Exercise prompt: Scan the entries for the word "computer", and copy every line where it appears.

Extracted entries:
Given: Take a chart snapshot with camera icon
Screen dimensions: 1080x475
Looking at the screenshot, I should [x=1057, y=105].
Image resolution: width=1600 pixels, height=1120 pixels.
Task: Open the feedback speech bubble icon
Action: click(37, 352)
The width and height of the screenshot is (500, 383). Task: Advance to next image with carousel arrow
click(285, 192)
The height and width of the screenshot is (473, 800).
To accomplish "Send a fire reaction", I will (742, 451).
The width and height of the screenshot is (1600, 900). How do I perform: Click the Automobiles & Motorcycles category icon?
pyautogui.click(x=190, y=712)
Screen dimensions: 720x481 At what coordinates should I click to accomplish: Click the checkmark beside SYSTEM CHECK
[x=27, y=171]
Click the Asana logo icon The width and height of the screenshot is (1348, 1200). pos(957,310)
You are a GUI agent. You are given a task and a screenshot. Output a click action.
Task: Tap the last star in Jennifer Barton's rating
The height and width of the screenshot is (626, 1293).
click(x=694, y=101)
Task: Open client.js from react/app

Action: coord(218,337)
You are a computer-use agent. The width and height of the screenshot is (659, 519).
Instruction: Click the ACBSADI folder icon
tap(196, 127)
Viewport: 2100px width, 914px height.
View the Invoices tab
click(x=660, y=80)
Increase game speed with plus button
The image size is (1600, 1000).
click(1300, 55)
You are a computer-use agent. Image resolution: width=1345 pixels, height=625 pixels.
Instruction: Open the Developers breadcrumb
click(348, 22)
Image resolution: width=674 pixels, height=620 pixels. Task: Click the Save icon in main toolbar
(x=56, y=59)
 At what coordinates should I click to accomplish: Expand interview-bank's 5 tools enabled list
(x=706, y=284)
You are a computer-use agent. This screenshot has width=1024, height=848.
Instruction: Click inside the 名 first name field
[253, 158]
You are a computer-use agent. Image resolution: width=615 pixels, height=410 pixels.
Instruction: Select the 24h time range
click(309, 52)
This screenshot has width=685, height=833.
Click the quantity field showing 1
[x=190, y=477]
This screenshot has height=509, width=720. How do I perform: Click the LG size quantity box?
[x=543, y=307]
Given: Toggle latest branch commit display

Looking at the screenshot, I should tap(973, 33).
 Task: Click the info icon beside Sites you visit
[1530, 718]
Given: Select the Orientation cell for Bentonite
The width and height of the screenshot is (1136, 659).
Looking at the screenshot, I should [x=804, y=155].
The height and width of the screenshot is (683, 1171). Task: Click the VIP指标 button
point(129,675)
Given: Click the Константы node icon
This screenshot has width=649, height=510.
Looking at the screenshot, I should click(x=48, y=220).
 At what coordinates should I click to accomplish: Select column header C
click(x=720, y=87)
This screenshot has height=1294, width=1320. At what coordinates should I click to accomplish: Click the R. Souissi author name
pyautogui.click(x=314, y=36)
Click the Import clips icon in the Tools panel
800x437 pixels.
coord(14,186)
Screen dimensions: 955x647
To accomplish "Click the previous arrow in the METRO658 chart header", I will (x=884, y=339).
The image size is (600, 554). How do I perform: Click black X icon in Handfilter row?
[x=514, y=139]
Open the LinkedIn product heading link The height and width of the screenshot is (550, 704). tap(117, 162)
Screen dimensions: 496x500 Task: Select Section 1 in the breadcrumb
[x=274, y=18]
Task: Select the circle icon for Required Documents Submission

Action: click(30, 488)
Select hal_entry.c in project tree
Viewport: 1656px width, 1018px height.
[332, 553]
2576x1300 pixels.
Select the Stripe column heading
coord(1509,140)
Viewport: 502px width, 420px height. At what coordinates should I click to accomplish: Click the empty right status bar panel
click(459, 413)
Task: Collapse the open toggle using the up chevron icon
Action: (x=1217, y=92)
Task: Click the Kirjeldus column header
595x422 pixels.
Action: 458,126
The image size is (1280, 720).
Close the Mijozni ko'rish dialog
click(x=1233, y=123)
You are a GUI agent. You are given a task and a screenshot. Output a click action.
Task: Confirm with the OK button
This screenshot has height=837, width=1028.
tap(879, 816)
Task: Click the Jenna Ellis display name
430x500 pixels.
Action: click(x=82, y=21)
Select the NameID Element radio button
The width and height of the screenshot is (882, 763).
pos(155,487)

Answer to this task:
You are a computer-use agent. The width and height of the screenshot is (659, 519).
You are a computer-use agent. Image resolution: width=1345 pixels, height=625 pixels.
You are a computer-use agent. This screenshot has width=1024, height=848.
You are a computer-use agent. Image resolution: width=615 pixels, height=410 pixels.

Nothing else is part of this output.